5. Straßenbaumpflanzungen
Im 19. Jahrhundert wurden in Rosenthal, Pankow und Karow die ersten Dorfanger mit Bäumen bepflanzt. Um 1920 begrünte man in Pankow nach und nach die Hauptstraßen, so etwa die Danziger Straße, die Grellstraße und die Platanenstraße. Ende der 1940er Jahre wurde in Ostberlin mit der Beseitigung der Kriegsschäden in den Grünanlagen und Parks und entlang der Straßen begonnen. 1980 schließlich propagierte man, in jede Straße des dichtbesiedelten Bezirks Prenzlauer Berg etwas Grün zu bringen. In drei Jahren sollten ca. 7.000 Bäume gepflanzt werden. Die Pflanzungen dauerten bis 1992 an.

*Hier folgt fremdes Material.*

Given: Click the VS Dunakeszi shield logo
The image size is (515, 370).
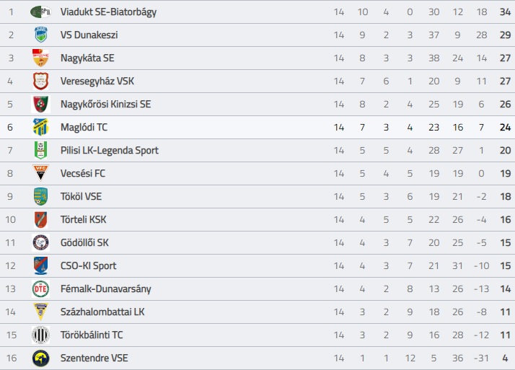Looking at the screenshot, I should (x=40, y=35).
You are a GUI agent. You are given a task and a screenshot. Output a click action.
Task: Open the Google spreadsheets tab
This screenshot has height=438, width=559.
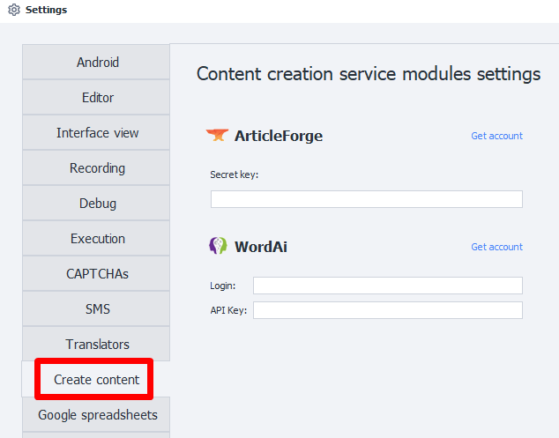click(97, 415)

Ab dem Jahr 2000 erfolgten Nachpflanzungen mit der Sorte Prunus padus, da unter den bisherigen Zierkirschen Pilzbefall, Bruch an der Veredelungsstelle oder Wurzelaustrieb aufgetreten waren.
2012 initiierte der Berliner Senat eine „Stadtbaumkampagne“, die auch 2024 weitergeführt wird. Dabei sollen private Aktivitäten für Neupflanzungen und zur Baumpflege gebündelt und gefällte Straßenbäume in Zusammenarbeit mit den Gartenämtern ersetzt werden. Aufgerufen sind alle Berlinerinnen und Berliner, durch private Spenden zur Stadtbegrünung beizutragen.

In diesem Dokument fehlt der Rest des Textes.